Sección 01 Teoría del Diseño Gráfico
Un método de proyectación
Imagen de la D.G. Paola L. Fraticola

por Paola L. Fraticola
Recopilación y adaptación del libro "Diseño y Comunicación visual "
de Bruno Monari.

Normalmente el artista proyecta sus obras utilizando técnicas clásicas o bien ya experimentadas, por lo que no necesita un método de proyectación. Se expresa en las técnicas que le son familiares, con las cuales consigue crear obras densas en conceptos personales, forzando los trucos particulares tales como los efectos de perspectiva en la pintura. Pero el diseñador, dado que ha de utilizar toda clase de materias y toda clase de técnicas sin prejuicios artísticos, ha de disponer de un método que le permita realizar su proyecto con la materia adecuada, las técnicas precisas y con la forma que corresponda a la función (incluida la función psicológica).

Ha de producir un objeto que no solamente tenga calidad estética sino que en él cada componente, comprendido el económico, se ha de considerar al mismo nivel. Y además se preocupa de que el público entienda su producto.

Existen diversos modos y métodos de proyectar, según los diseñadores y según el tipo de proyectación: es evidente que un objeto como un bolígrafo se proyecta de una manera distinta de una nave ballenera. Según los esquemas de Archer (programación – recogida de datos – análisis – síntesis – desarrollo – comunicación), el de Fallan (preparación – información – valoración – creatividad – selección - proyecto), el de Sidal (definición del problema – examen de los diseños posibles – límites – análisis técnico – optimización – cálculo – prototipos – comprobación -modificaciones finales) y según las sugerencias de Asimow, se pueden trazar unas constantes con las que podemos intentar construir un esquema que nos guíe y nos señale los tiempos de las acciones que, hemos de ejecutar, la sucesión de los distintos momentos, para llegar al prototipo.

enunciación del problema

Enunciación del problema. El problema que se ha de abordar puede ser indicado al diseñador por la industria, de acuerdo con un análisis de las necesidades, o bien puede ser propuesto por el diseñador a la industria. Se ha de presumir que el problema esté bien definido, o en otro caso se ha de hacer una definición exacta del mismo, ya que si se parte de una manera equivocada todo el trabajo se altera.

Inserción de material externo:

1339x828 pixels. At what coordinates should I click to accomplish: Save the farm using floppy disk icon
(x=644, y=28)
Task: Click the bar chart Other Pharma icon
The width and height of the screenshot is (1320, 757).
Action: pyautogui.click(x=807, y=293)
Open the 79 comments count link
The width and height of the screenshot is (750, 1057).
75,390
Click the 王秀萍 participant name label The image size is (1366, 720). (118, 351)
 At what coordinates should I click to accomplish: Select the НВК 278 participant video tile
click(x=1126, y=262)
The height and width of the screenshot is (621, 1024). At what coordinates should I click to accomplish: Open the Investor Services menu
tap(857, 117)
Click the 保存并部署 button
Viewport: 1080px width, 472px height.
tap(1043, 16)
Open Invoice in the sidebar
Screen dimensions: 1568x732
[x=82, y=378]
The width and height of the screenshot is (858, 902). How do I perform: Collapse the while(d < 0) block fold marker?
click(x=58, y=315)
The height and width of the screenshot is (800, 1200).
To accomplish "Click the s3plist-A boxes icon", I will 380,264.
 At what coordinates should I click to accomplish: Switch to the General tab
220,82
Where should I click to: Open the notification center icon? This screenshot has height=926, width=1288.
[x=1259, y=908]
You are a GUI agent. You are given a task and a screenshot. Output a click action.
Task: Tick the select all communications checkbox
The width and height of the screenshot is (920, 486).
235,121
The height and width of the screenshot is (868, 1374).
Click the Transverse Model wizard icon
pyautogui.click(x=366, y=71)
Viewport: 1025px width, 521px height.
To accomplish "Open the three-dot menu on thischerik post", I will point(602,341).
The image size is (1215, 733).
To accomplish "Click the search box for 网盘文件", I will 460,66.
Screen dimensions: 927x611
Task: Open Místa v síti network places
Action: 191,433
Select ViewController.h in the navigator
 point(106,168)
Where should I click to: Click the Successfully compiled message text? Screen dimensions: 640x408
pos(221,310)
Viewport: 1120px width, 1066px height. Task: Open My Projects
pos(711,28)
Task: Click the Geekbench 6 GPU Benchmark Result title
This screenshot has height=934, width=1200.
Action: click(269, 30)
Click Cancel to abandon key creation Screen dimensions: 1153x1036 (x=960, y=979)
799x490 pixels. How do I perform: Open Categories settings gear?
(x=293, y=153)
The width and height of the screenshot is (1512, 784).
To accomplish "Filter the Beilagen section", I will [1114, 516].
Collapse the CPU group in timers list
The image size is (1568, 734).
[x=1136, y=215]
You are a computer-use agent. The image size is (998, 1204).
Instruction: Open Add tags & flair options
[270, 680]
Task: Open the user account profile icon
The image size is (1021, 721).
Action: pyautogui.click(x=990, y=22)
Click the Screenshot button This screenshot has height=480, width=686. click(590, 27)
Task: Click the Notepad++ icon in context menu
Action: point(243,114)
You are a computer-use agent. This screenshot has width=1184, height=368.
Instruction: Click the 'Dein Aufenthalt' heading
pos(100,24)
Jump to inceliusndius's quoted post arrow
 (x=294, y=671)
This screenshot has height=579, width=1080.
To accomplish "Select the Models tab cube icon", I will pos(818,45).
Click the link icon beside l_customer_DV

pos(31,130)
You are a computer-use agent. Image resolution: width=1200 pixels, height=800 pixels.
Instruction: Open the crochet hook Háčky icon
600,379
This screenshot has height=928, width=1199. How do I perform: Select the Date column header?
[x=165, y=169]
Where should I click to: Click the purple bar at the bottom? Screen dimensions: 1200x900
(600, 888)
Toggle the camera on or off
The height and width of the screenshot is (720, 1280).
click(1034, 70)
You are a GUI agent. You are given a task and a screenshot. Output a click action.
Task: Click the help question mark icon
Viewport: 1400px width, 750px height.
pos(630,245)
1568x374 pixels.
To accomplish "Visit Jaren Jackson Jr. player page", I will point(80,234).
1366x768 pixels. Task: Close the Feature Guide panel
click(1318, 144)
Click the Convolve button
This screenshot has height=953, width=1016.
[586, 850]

Identificación de los aspectos y de las funciones. El problema se analiza bajo dos componentes principales: el físico y el psicológico. El componente físico se refiere a la forma que ha de tener el objeto que se ha de proyectar, y el componente psicológico se refiere a la relación entre el objeto y su usuario. En lo que se refiere a la parte física, se hace una comprobación técnica y económica para ver si no ha sido ya resuelto total o parcialmente en otros casos. Y en la parte psicológica se hace una comprobación cultural, histórica y geográfica para ver si este aspecto particular ya ha sido abordado por otros pueblos o en otros lugares. De estas informaciones se pueden obtener datos que pueden incluso modificar el mismo problema.

Limites. De acuerdo con otros datos que pueden deducirse de una investigación sobre el tiempo de duración del objeto (¿ha de ser una cosa que se usa y se tira, o bien un objeto que ha de durar años?); sobre si se han de utilizar partes prefabricadas, poi razones económicas; sobre el conocimiento de reglas o prohibiciones particulares; sobre determinadas formas o colores, y en fin, sobre exigencias del mercado (un jabón negro no se vende, porque parece que ensucia las manos); se llegan a determinar los límites del problema. Los elementos de la proyectación se han de identificar dentro de estos límites.

Disponibilidades tecnológicas. Se ha de tener en cuenta que el proyecto se ha de realizar con materias y técnicas determinadas, con el fin de obtener el mejor resultado con el menor costo.

Creatividad. Aquí entra en escena la creatividad del diseñador. Sabe que una creatividad de tipo artístico, lírico, fantástico, no sirve para una buena proyectación, precisamente porque chocaría con los límites antes propuestos. No tiene la menor idea de lo que puede salir de sus elaboraciones de datos, hasta que su creatividad no opere aquella síntesis de los elementos recogidos, síntesis que ha de llevar a la fusión 6ptima de todos los componentes. Solamente entonces aparecerá la forma global del objeto a proyectar, forma que el diseñador acepta como forma lógica. De este tipo de creatividad puede nacer una estética de la lógica, que se puede hallar en otras formas naturales: en las conchas, en las formas vegetales, animales, minerales, en las que la forma es el resultado de consecuencias lógicas.

Modelos. De esta síntesis creativa nacen los modelos, al natural o a escala, según los casos. Estos modelos se someten a un examen de selección, por parte de algunos tipos de usuarios y de los que quedan, el diseñador elige el más sencillo y pasa a proyectar los detalles para llegar al prototipo.